# Exercise materials start

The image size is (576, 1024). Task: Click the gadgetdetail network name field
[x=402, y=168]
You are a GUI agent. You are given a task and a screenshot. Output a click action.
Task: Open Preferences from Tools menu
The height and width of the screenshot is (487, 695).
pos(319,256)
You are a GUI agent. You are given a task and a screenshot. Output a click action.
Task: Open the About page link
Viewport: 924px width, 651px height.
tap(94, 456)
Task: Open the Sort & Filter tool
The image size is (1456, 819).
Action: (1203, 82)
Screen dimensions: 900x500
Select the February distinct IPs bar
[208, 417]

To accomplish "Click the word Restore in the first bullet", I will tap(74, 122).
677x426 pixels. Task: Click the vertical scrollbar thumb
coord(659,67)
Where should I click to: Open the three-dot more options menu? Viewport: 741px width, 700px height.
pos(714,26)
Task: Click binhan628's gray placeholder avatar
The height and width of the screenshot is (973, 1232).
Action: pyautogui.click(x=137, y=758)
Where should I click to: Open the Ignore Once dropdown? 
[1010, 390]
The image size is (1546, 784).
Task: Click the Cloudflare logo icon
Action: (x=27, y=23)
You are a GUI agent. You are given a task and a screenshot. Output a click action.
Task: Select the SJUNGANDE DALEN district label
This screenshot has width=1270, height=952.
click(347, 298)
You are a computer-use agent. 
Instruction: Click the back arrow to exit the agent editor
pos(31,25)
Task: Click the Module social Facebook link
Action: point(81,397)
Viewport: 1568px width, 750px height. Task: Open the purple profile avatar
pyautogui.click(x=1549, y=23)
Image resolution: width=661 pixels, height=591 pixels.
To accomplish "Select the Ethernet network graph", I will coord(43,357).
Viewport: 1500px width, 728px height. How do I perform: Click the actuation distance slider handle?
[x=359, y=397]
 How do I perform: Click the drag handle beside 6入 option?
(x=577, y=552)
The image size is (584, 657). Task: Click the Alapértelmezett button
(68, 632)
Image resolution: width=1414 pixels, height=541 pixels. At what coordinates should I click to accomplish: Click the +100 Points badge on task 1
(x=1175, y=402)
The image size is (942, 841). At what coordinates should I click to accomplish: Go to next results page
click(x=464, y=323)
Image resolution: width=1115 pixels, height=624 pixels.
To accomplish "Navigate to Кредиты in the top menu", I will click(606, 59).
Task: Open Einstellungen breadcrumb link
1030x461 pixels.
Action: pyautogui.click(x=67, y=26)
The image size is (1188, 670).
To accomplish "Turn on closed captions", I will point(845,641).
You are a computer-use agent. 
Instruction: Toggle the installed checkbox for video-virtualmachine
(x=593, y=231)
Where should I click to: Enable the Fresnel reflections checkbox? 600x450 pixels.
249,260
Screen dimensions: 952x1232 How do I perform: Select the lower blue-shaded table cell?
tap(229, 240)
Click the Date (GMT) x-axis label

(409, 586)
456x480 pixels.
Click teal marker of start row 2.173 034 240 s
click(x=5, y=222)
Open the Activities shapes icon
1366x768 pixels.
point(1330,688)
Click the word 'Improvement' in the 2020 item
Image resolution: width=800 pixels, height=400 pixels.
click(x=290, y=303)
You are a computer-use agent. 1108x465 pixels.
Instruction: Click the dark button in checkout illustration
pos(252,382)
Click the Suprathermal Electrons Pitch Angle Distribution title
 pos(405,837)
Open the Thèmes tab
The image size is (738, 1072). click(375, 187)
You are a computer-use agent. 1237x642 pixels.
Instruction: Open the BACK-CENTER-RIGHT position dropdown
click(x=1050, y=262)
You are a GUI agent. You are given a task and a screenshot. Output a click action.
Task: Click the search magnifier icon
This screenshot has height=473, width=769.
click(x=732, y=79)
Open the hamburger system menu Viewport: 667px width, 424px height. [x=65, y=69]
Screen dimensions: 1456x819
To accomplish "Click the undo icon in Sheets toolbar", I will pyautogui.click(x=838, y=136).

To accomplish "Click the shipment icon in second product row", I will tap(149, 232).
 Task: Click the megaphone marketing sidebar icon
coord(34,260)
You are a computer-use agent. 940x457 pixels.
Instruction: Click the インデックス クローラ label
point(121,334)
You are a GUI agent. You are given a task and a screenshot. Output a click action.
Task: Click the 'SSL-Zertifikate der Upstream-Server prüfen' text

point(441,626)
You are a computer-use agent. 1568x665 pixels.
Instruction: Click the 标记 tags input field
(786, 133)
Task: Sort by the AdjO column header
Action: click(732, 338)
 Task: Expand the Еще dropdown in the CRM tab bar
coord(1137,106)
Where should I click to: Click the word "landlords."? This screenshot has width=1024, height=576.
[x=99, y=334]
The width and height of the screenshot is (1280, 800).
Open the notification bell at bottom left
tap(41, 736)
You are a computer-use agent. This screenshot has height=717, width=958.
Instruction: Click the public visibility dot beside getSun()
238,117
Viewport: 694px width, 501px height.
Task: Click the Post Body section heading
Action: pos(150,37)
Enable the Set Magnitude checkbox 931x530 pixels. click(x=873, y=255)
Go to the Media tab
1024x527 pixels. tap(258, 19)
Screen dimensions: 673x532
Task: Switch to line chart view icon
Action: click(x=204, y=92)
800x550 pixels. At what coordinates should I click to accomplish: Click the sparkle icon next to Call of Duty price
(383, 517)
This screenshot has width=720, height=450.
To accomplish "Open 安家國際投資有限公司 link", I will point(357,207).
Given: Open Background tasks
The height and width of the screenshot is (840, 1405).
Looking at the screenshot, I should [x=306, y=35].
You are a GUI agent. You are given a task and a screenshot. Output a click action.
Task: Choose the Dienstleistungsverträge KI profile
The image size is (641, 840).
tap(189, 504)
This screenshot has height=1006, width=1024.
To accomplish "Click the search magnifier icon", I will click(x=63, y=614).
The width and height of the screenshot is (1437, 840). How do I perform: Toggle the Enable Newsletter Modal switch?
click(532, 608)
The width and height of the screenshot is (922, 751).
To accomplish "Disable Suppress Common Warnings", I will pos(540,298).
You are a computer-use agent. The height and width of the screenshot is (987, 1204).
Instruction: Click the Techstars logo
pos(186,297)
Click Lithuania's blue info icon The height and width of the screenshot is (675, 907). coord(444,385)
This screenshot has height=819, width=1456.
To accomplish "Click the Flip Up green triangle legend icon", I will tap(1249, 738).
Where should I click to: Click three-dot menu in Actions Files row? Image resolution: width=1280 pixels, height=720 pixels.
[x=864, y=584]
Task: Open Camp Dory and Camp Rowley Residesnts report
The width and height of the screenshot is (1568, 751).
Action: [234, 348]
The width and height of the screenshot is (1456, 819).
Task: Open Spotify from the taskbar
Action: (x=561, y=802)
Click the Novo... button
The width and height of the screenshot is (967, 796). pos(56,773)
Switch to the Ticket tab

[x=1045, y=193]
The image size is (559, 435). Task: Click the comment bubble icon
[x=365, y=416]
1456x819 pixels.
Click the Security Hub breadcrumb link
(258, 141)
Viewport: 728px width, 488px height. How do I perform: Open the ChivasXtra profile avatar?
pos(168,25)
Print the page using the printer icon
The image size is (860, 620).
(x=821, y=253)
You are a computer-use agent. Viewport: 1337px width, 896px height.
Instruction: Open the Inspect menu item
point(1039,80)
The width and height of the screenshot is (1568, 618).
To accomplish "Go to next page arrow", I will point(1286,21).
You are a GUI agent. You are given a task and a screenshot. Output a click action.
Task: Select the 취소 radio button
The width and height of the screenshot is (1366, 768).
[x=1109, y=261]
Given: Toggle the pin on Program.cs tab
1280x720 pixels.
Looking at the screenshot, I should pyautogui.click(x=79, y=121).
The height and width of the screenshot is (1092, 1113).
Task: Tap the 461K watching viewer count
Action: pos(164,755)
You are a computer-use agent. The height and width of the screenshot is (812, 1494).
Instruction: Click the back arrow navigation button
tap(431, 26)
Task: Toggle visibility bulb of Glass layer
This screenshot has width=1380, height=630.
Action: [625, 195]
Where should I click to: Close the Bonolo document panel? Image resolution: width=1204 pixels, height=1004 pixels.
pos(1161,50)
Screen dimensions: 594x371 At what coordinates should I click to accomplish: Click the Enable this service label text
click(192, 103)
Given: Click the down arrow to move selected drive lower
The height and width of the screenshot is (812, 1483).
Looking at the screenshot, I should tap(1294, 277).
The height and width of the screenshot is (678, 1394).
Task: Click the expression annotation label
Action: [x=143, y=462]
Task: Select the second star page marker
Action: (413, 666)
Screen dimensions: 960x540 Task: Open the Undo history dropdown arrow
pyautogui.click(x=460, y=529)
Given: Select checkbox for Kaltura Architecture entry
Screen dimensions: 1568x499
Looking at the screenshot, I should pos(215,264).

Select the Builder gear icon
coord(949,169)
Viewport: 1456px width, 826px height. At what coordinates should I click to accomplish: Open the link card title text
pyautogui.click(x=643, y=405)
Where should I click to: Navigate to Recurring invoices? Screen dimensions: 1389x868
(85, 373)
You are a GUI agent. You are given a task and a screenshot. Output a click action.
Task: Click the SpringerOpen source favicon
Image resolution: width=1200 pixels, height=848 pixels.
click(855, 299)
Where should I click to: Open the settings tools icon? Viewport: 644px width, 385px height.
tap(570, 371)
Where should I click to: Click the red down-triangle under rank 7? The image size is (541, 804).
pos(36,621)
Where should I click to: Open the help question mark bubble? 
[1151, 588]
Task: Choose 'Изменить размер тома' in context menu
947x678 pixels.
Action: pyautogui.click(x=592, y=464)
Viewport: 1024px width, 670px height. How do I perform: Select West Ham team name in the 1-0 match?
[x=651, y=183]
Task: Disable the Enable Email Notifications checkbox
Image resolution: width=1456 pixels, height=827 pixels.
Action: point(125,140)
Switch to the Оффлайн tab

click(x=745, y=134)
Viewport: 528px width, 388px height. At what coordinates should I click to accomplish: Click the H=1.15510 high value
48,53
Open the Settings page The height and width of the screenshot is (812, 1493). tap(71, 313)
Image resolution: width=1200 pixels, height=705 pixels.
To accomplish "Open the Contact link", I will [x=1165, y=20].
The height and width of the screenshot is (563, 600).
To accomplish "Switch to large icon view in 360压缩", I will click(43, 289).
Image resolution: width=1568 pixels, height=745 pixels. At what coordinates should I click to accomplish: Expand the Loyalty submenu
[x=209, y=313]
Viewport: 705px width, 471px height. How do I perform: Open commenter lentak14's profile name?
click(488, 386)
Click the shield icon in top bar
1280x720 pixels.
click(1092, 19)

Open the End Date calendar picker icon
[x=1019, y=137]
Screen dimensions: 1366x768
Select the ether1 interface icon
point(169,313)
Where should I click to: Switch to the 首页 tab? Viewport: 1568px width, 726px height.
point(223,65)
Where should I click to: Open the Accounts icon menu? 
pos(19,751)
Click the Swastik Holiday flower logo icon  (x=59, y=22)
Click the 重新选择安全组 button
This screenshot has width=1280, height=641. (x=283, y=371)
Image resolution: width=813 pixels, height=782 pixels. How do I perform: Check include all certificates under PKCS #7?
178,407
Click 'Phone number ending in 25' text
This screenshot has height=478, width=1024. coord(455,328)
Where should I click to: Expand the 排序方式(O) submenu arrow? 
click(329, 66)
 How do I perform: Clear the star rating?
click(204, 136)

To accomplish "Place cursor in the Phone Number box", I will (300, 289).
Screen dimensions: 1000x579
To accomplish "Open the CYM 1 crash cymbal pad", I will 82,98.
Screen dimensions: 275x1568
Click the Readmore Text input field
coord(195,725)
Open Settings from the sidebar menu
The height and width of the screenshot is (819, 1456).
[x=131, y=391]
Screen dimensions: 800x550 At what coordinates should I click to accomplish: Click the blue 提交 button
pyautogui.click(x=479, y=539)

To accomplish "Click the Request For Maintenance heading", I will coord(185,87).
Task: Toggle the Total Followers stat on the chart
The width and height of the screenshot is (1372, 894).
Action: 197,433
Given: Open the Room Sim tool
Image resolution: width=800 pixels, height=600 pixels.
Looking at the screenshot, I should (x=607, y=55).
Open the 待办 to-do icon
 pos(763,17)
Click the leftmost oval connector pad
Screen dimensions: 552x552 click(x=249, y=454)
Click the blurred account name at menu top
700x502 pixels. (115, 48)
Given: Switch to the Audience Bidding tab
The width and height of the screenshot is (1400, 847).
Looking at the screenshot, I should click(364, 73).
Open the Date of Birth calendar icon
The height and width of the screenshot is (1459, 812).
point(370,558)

# Exercise materials end

(Stated problem) Reproduce the records word for word, from their first line through the line containing "pos(319,256)", both included.

(Output of the exercise)
The image size is (576, 1024). Task: Click the gadgetdetail network name field
[x=402, y=168]
You are a GUI agent. You are given a task and a screenshot. Output a click action.
Task: Open Preferences from Tools menu
The height and width of the screenshot is (487, 695).
pos(319,256)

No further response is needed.